У меня екает сердце.
— Мы должны устроить свое представление до того, как она выполнит свою угрозу. Пожалуйста. Мы же три мудрые обезьянки, правильно? Так давайте не будем вести себя как три слепых монаха.
Сердце колотится в бешеном ритме. Я киваю, они кивают в ответ.
— Отлично. Вперед! Пока мы не потеряли свой шанс, — говорю я, толкая Хатсу в плечо. Она хватает Джин за руку, и они бегут на середину поляны.
Оттуда она смотрит на меня, а я на нее.
— Ты сказала, что Джин упала? — кричу я, надеясь натолкнуть их на мысль.
— Да! И с ней что-то случилось! — отвечает мне Хатсу, сложив ладони у рта рупором. Потом она чуть касается руки Джин, но та стоит и молча куда-то смотрит. Когда Джин не реагирует, Хатсу касается ее снова.

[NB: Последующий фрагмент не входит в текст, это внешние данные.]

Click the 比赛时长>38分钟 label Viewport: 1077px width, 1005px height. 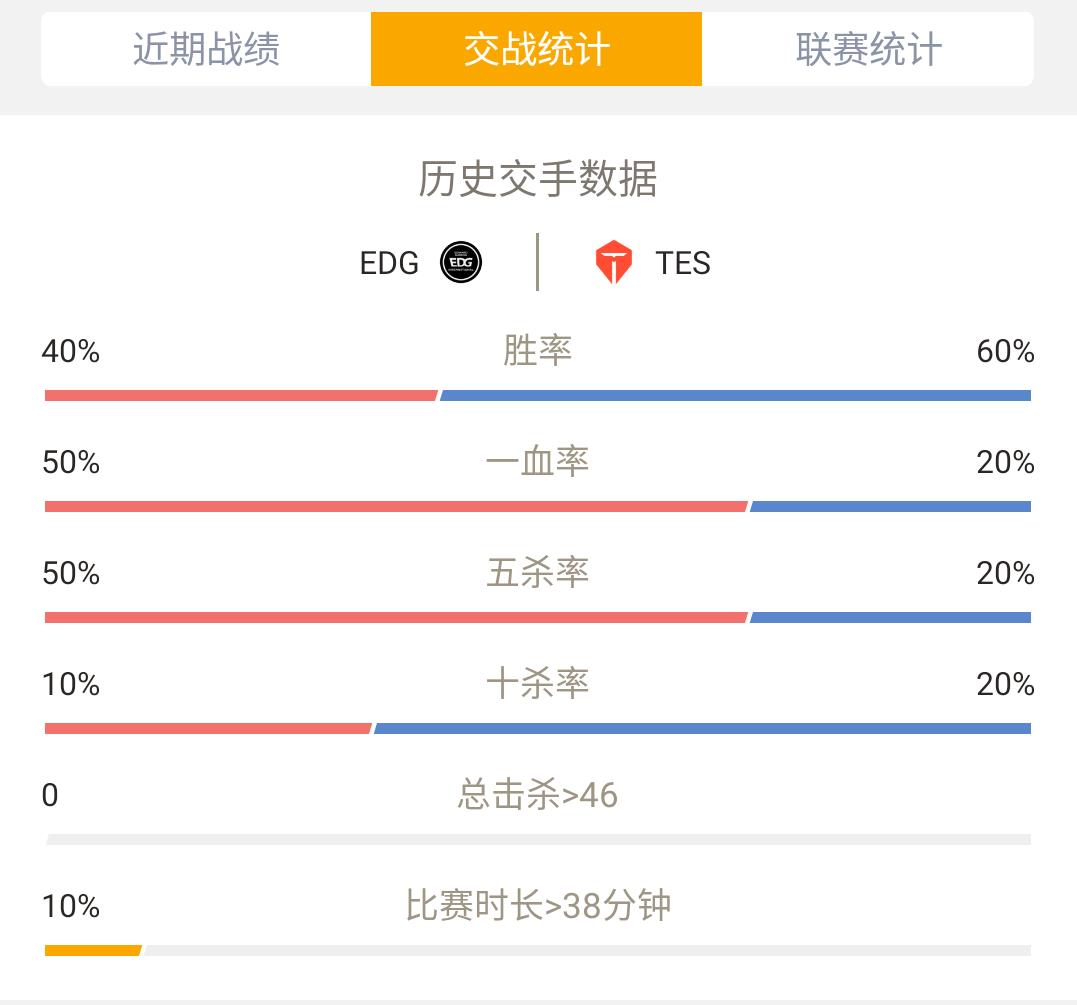538,905
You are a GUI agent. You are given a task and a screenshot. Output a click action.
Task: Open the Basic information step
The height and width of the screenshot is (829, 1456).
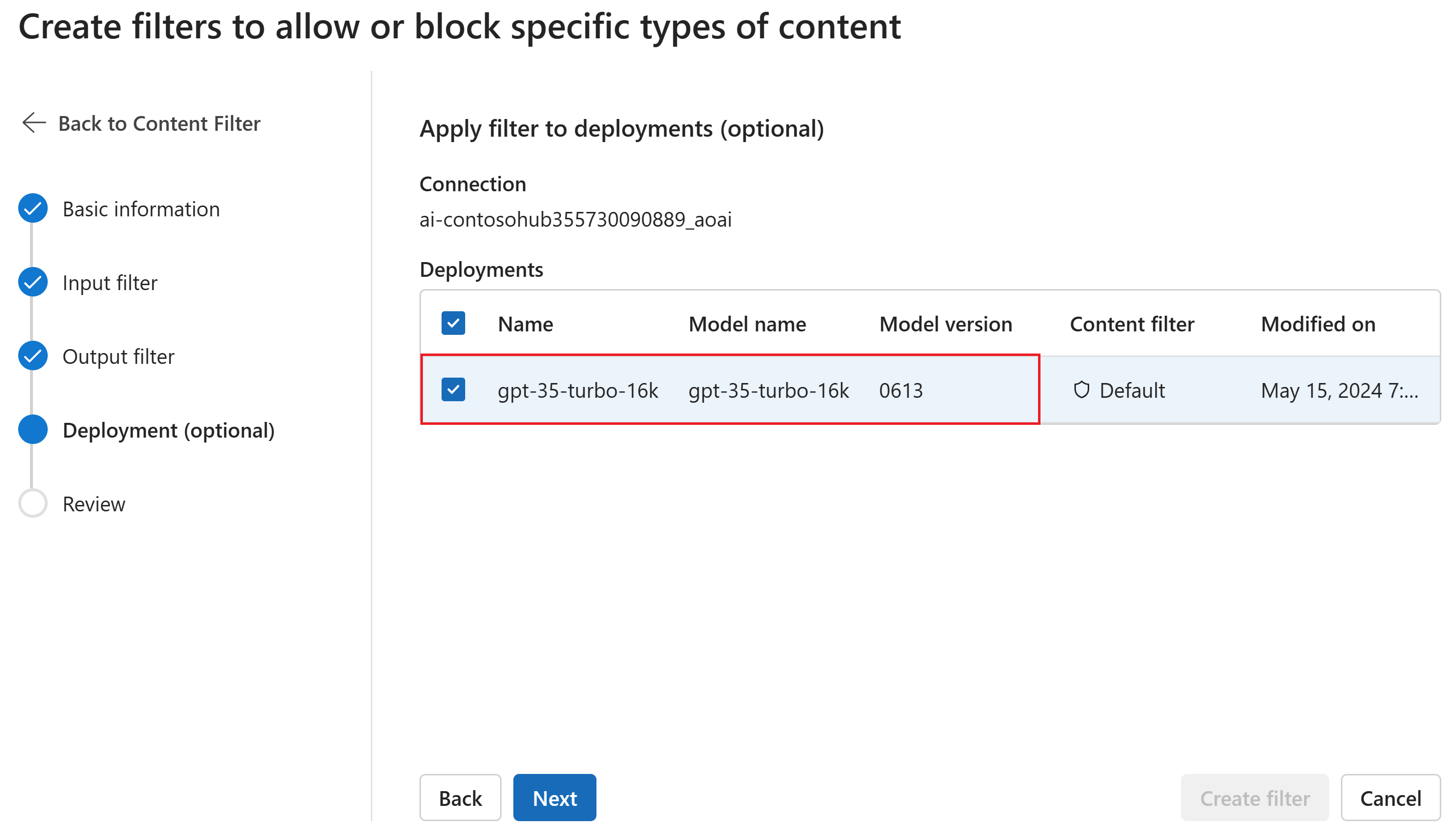click(141, 209)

Мы обе знаками показываем ей, чтобы она легла. Когда она наконец подчиняется, Хатсу почти смеется, но тут Джин издает жуткий крик. Мы с Хатсу с удивлением переглядываемся.
Джин улыбается.
— Я побегу за помощью! — кричу я, стараясь не упустить эту возможность и не рассмеяться. Взмахами руки я показываю им, чтобы они не молчали, и Хатсу начинает что-то кричать про кровь и поломанные кости. В это время Джин корчится на траве и изображает приступы боли, сопровождая их криками. Вместе они создают великолепную сцену.
— Матушка, идемте скорее! — вскрикиваю я, влетая в дом. Все его обитатели оказываются на кухне. — Там Джин плохо!
— Что там еще такое! — Матушка всплескивает руками.
Айко усмехается, вытирая тарелку, которую ее заставили вымыть. Чийо смеется и протягивает ей еще одну.
Я показываю на дверь.
— Ей плохо, и...
В это время Джин издает еще один пронзительный крик. На этот раз он у нее получается еще громче. Надо же, какая из нее вышла хорошая актриса! Может быть, ей стоит заняться театром?
— Поспешите, Хатсу кричала что-то про кровь и кости! Ей так больно, что у нее из глаз искры летят! — тороплю их я, не желая отставать от Джин в актерском мастерстве.
Раздается еще один крик, на этот раз Хатсу. И он заставляет всех троих в доме быстро кинуться к выходу. Айко, Чийо и Матушка бросаются к двери.
Я же остаюсь на месте.
Мое сердце колотится так громко, что почти заглушает царящий вокруг шум. Как только они исчезают из виду, я бросаюсь к комнате заведующей, чтобы найти ключ. К дальней стене примыкают два футона, бок о бок. По обеим сторонам от футонов стоят низкие столики. На противоположной стене висит единственная картина суми-э.